I’ve been thinking about the meaning of friendship. Although it initially felt like being kicked in the chest by Leonidas, it actually clarified the role that some of my friends play in my life and I ended up figuring out how to react to these new findings.
I think that friends should be comfortable sharing with one another. Sure, you might share or discuss specific topics with specific friends according to a set of common interests (e.g. it’s what we end up doing by creating Circles in Google Plus or Lists in Twitter). But you almost always have some very close friends with which you can talk about pretty much everything.
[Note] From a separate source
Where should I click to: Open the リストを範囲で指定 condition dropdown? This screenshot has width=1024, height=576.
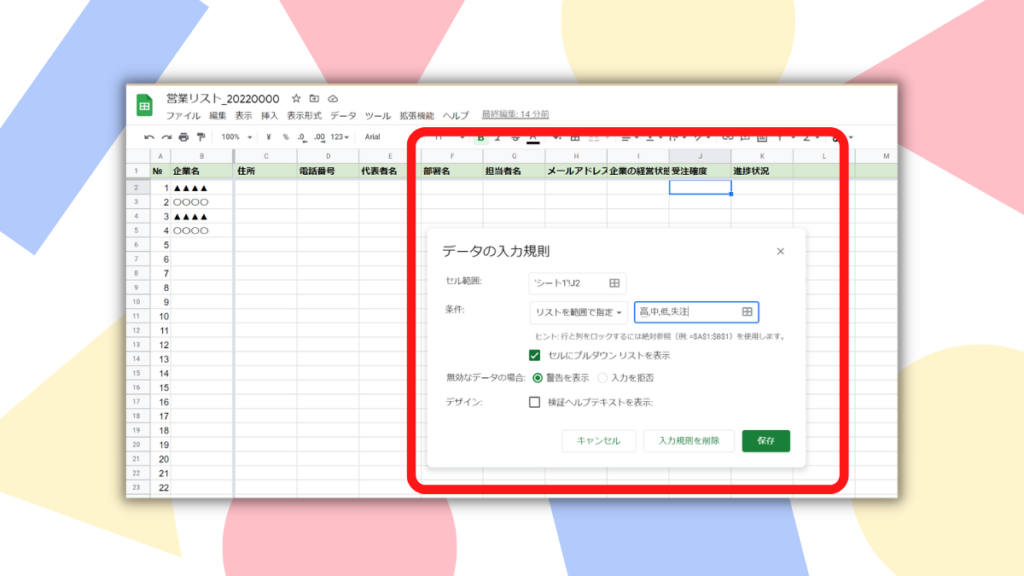[x=579, y=313]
You might not see that person for days, weeks, months or years, but conversation comes by easily and it seems like you spoke only yesterday.
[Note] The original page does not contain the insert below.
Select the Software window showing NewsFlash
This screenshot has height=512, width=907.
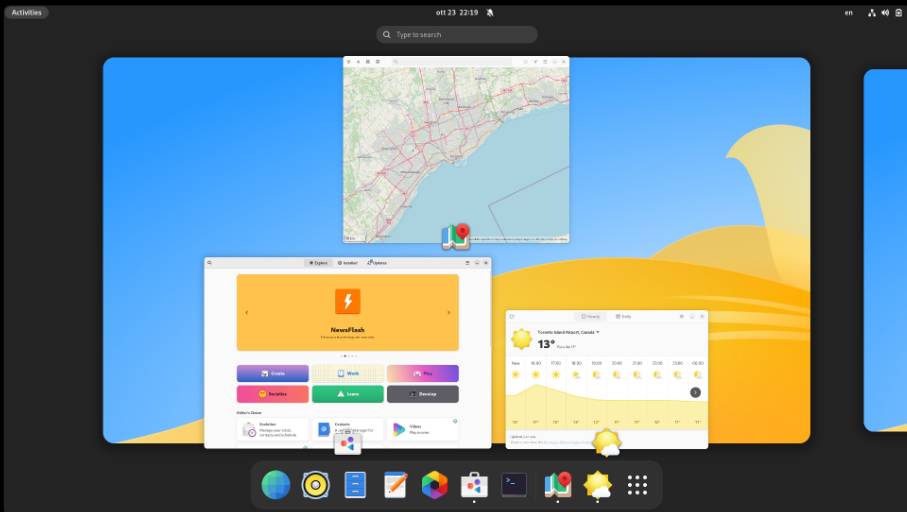[x=348, y=352]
Although I don’t have a lot of friends, I feel fortunate to have a few select individuals that make me feel comfortable enough to share both my private feelings and common day trivia. Unfortunately, one of those individuals is no longer in this group and I only fully realised it when I started thinking about this topic. There was a breadcrumb trail of puzzle pieces that went back about three years and all I needed to do was put those pieces together to get the full picture. Less and less details were being shared (achievements, trips, projects, goals, etc.). Conversations were increasingly shallow and mostly focused on trivial subjects pertaining to common interests.
And it just stopped. Silence. But not from me, of course. I waited for the first few days. Time was short and all that jazz. But it wasn’t short enough to keep that person from posting stuff online. Why didn’t I take the initiative to reinstate the communication channel? I realised I just didn’t care. I think this person still looks at me and sees the man I was years ago. I’ve changed and those who know me well are aware of the full depth of those changes. I have no time for those who judge me for what I was instead of accepting me for what I am. I don’t like silence, which is why I’ll probably exchange e-mails and share stuff online with that person, who will be just another online contact I have. Nothing more, nothing less.
The few true friends that I have will be cherished dearly. They’ve been massively important to me in these past twelve months and I actually think that some of them don’t even realize just how important they’ve been in helping me keep my mental sanity in check. They’ve given me huge amounts of support by simply listening and letting me share. For H, J, J, M, M and P (alphabetical order), thank you. I’m here for you too.